Last week, the BEA released its 2024 annual update of the National Economic Accounts (NEAs), alongside the third estimate of Q2 GDP, and its revised estimate of corporate profits for that quarter. The revisions were significant. Both corporate profits and wages & salaries have been revised higher this year, a bullish signal for equities, adding support to the S&P 500’s 20.3% rise YTD. The annual update, with revised estimates for Q1 2019 through to Q1 2024, also included notable upward revisions to corporate profits and personal incomes.

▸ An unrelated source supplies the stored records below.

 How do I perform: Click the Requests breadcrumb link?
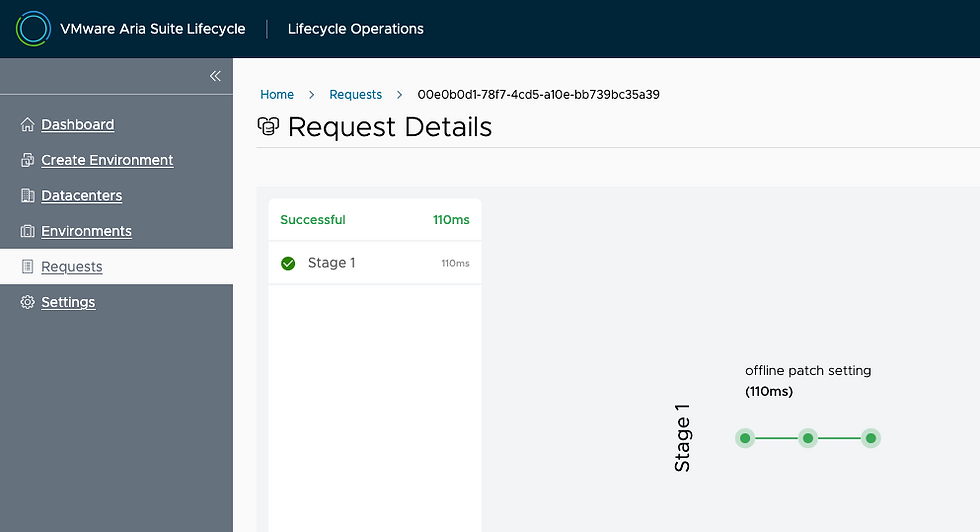(356, 95)
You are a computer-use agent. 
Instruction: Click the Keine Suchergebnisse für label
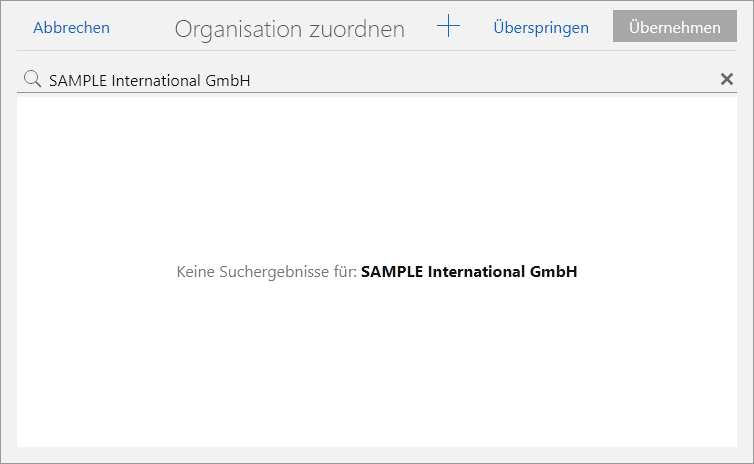tap(266, 272)
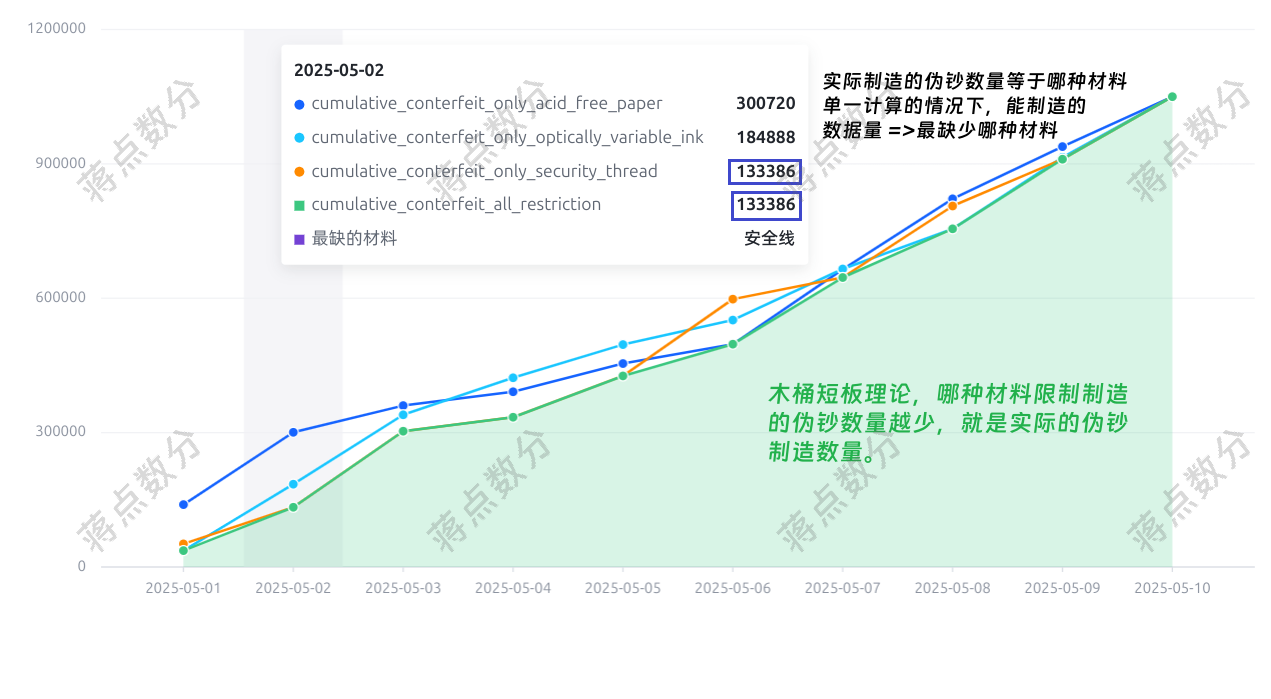Click the orange peak point near 2025-05-06

732,298
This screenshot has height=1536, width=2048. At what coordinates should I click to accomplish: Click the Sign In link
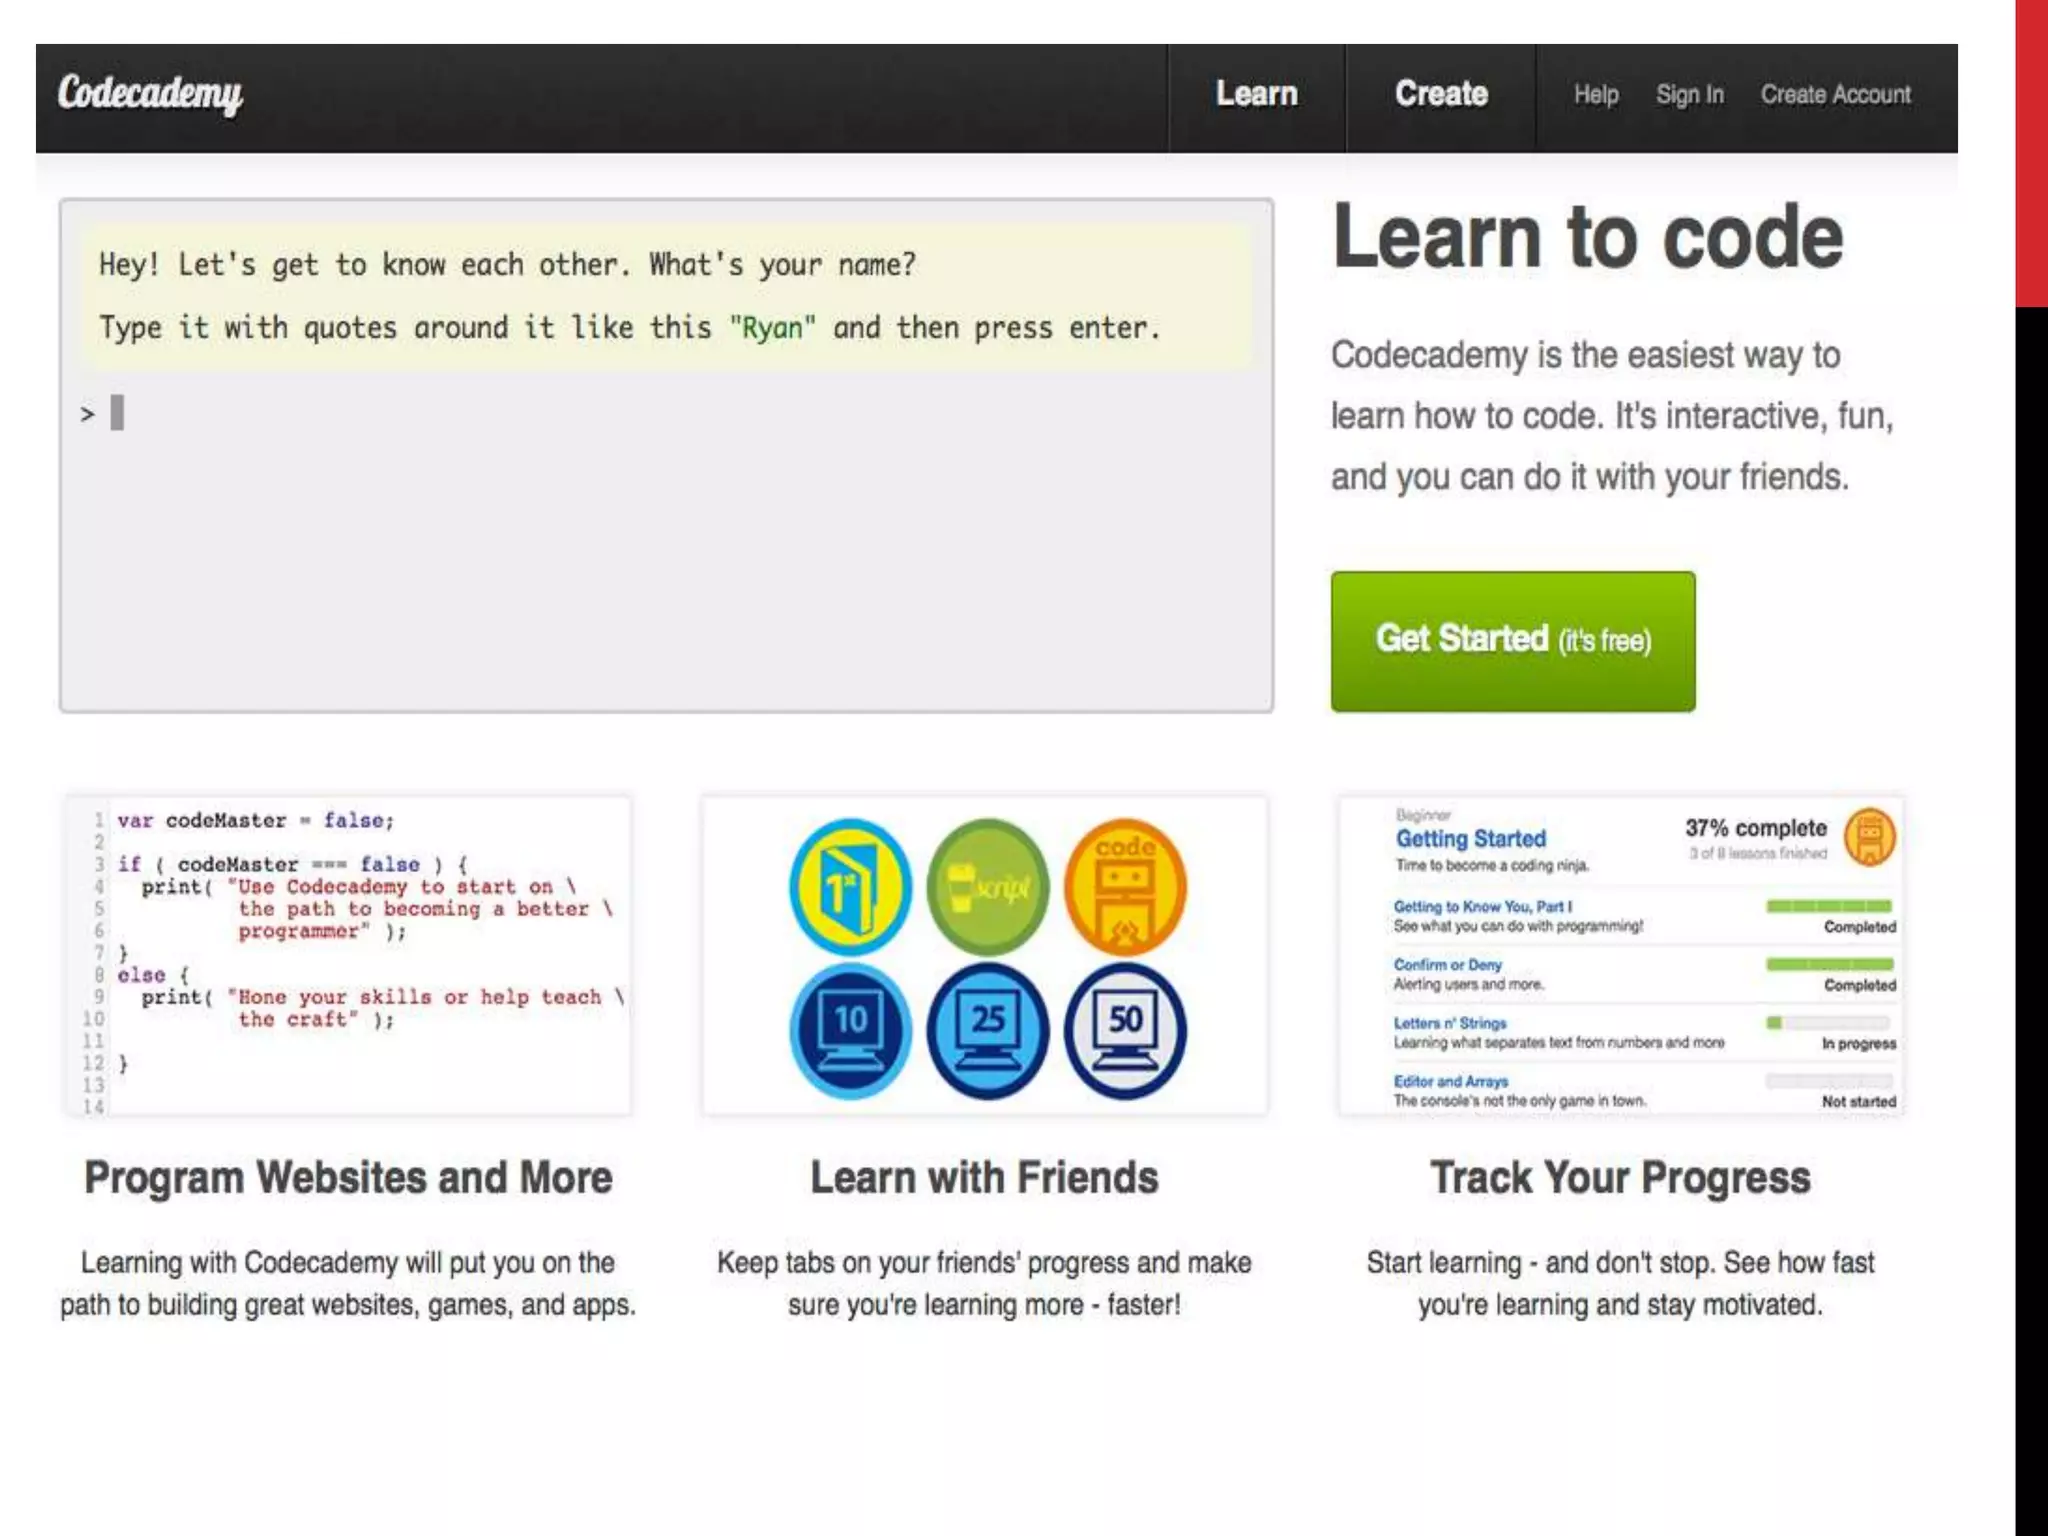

The discrepancy between (softer) real GDI and (stronger) real GDP prints had led many to conclude that real GDP was overstating the resilience of the economy, and that real GDP would eventually ‘catch down’ to real GDI. The BEA’s latest revisions were particularly noteworthy in this regard. Real GDI has been revised sharply higher, and the statistical discrepancy between GDP and GDI has largely been revised out.
The hard data continue to run counter to the view that the US labour market has cracked, and that the economy is slowing. Seasonally adjusted initial claims declined from 222k (revised up from 219k) to 218k in the week ending September 21st. The Fed is cutting rates into a strong economy, signalling it will prioritise the maximum employment side of its dual mandate. This should continue to be positive for equities. But there is even less justification for the pace of rate cuts currently priced in, following the latest revisions.